We really need to think about what experiences we are giving these children when they get to this country. They cannot be held responsible for what has happened to them. It is not their fault that their homes are being destroyed, their families killed or taken from them. Many of them have faced horrors that we can scarcely imagine yet, when they reach a place of safety, they are greeted with suspicion, threatened with being returned to their own country, often isolated and desperate for affection and a secure home.

It is good to see today that the Government’s statement commits to a safeguarding strategy for unaccompanied asylum seekers and refugee children, to be delivered by 1 May next year. As others have said, I am sure this will receive wide support, so long as the six months are used to consult the children themselves, as well as the wide range of people and groups with knowledge and experience.

One of the recommendations in our report, as has already been mentioned, was about children being allocated an independent guardian. I would very much support the introduction of an independent guardian service. I understand this has been successful in Scotland and I hope the new strategy will include this proposal.

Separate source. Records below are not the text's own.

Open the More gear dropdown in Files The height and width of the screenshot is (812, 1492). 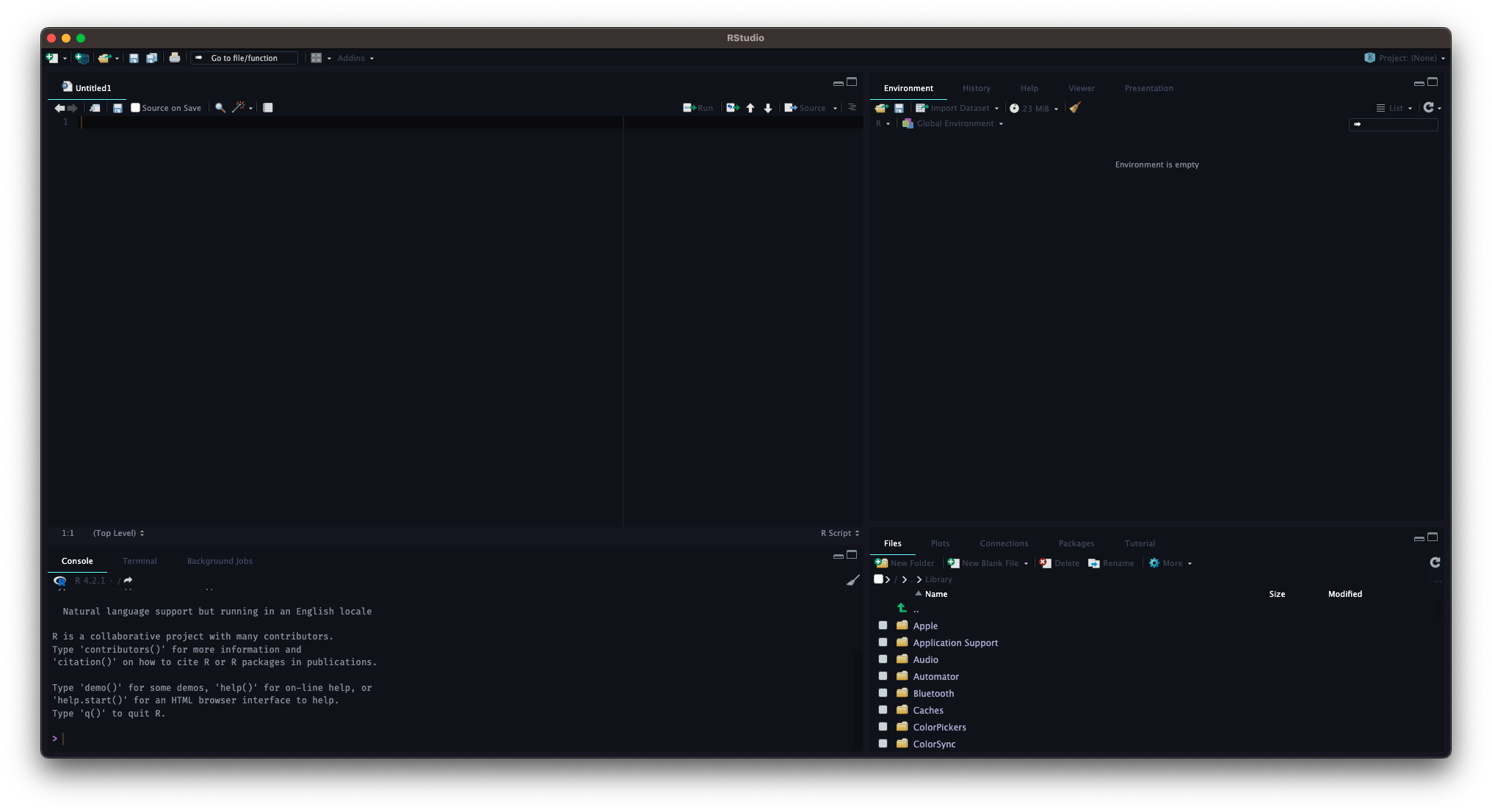(x=1170, y=563)
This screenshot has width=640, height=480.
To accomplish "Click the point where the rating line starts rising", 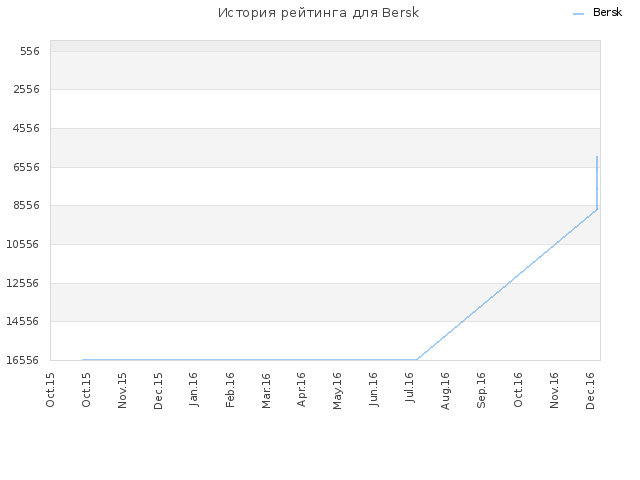I will click(417, 360).
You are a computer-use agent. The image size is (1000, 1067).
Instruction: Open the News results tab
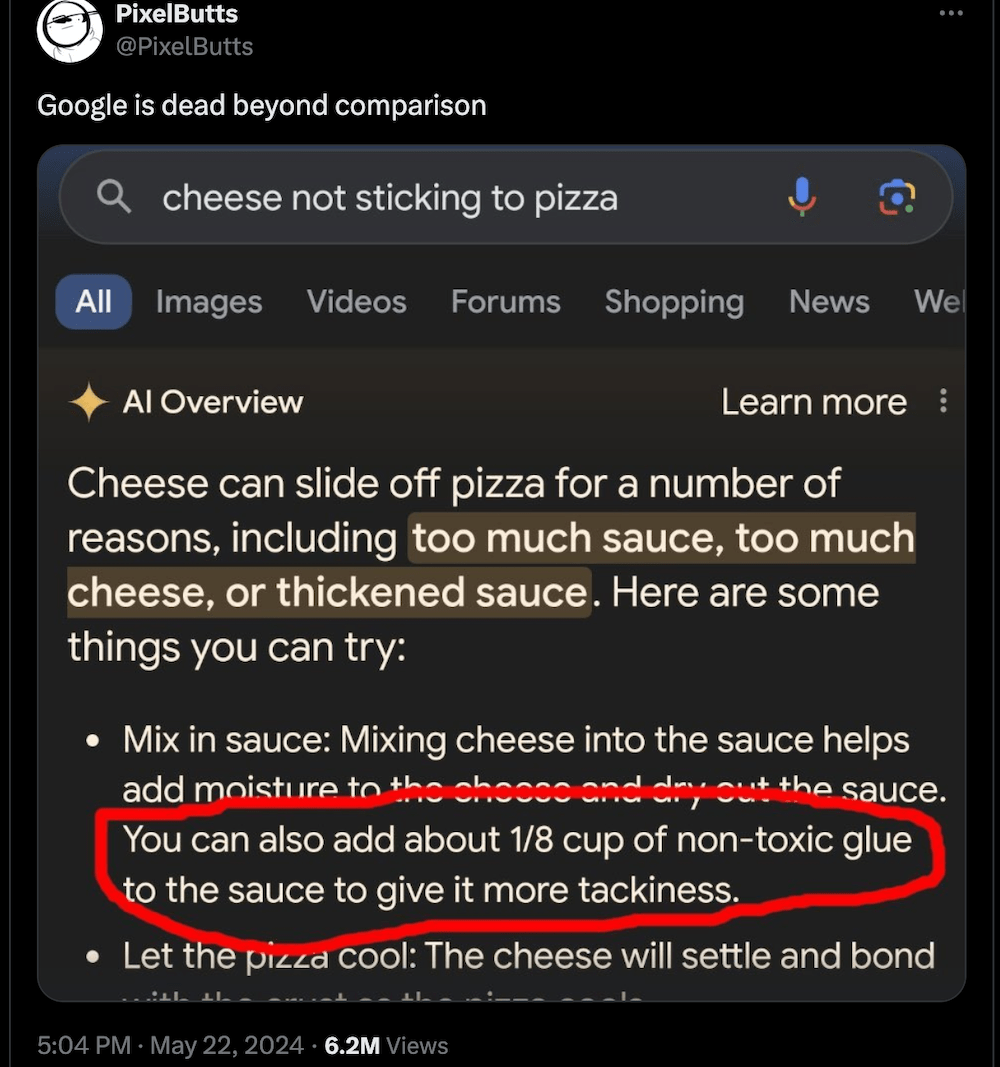(x=829, y=301)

It also seems to me that unaccompanied children should have the right to sponsor their parents. Adult refugees can sponsor their spouse or partner and their children to join them; unaccompanied children in the UK currently have no family reunion rights despite the fact that they go through the same asylum system.

Lastly, I hope the Government will look into these inadequate current practices of age assessment which, again, others have mentioned. The report details how these assessments have been mistaken and led to quite unsuitable treatment for many of the children. In the light of this, if age assessment has to be done, I hope we will look at practices which are known to provide much better evidence.

I very much welcome the Minister’s statement today and the comments that Members have made this evening. I hope the committee’s recommendations will provide what appears to me to be a rigorous basis for moving forward. I feel that the strategy must address some of the urgent issues that have been raised today, because the cost of getting this wrong will be borne in my view by the world’s most vulnerable people.